DAVID MILLER: I'm Dr. David Miller. I'm the director of the stroke center at Mayo Clinic Florida. I'm here today to talk to you a bit about stroke. There are a number of risk factors for strokes. Certainly, increasing age is an increasing risk for stroke, but more importantly, similar risk factors to those that go along with heart disease are important for stroke. Age is one, but diet, obesity, diabetes, smoking, high cholesterol, and other issues that we commonly hear about with heart disease are also risk factors for stroke.
The signs and symptoms of stroke can be obvious or they can be very subtle. The most common things that we see in a patient who's having a stroke is problems moving one side, arm or leg, weakness of a grip, dropping things, weakness of a face, asymmetric drooping of the face, difficulty with speech. These are the things that you will notice. Sometimes they will be there for a minute and then they will get better. Those things are not normal.
There's an acronym that you can use to initially evaluate a stroke patient. We call it FAST-- face, arm, speech, and time. Certainly, nothing is as important as time, particularly when you're talking about strokes that are caused by blockages of the arteries. If you're talking about a blockage of blood flow, restoring the blood flow as early as possible is the key. We generally talk in terms of 3 hours or 4 and 1/2 hours. We use medicines in the emergency room that can actually dissolve clots in the body.
The time frame for getting those medicines into patients is generally around 4, 4 and 1/2 hours. Sometimes, in rare cases, patients who present later than that can be treated, but it often times involves more invasive methods.
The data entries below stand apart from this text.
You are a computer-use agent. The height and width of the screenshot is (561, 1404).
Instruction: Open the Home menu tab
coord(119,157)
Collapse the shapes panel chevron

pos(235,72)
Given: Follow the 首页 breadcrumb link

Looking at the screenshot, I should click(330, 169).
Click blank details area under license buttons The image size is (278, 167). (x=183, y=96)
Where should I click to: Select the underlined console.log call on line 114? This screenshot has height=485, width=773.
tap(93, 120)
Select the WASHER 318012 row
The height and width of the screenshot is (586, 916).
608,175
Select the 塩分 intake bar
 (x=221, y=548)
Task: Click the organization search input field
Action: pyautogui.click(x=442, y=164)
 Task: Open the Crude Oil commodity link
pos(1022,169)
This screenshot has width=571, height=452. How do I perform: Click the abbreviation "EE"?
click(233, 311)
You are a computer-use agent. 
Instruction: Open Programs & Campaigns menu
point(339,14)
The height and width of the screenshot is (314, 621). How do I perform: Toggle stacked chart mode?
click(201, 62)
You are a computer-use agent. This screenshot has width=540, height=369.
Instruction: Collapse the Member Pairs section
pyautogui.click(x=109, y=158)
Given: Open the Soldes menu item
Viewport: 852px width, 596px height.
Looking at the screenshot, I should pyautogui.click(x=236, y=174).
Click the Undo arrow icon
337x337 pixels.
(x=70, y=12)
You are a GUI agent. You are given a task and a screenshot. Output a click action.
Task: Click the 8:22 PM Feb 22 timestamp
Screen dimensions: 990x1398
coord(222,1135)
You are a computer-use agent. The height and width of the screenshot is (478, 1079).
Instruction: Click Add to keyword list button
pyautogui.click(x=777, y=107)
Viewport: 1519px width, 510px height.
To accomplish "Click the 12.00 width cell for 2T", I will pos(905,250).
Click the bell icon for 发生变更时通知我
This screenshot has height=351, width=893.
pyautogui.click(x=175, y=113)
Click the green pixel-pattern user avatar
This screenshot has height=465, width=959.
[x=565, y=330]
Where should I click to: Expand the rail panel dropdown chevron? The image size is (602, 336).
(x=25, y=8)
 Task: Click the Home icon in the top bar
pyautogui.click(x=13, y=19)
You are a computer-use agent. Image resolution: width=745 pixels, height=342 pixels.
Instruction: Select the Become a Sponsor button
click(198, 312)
Women are at higher risk for mortality from stroke. Both men and women are at increased risk as their age advances. And while you can't change your age, there are a number of things you can do to decrease your risk of stroke at any age.
The biggest one is exercise and lifestyle, eating properly, and keeping a regular exercise regimen. Even older patients can easily survive stroke. Stroke, as I said, is a term that is used for a number of pathologies. And strokes, just like heart attacks, can be large and fatal, or they can be small and very survivable.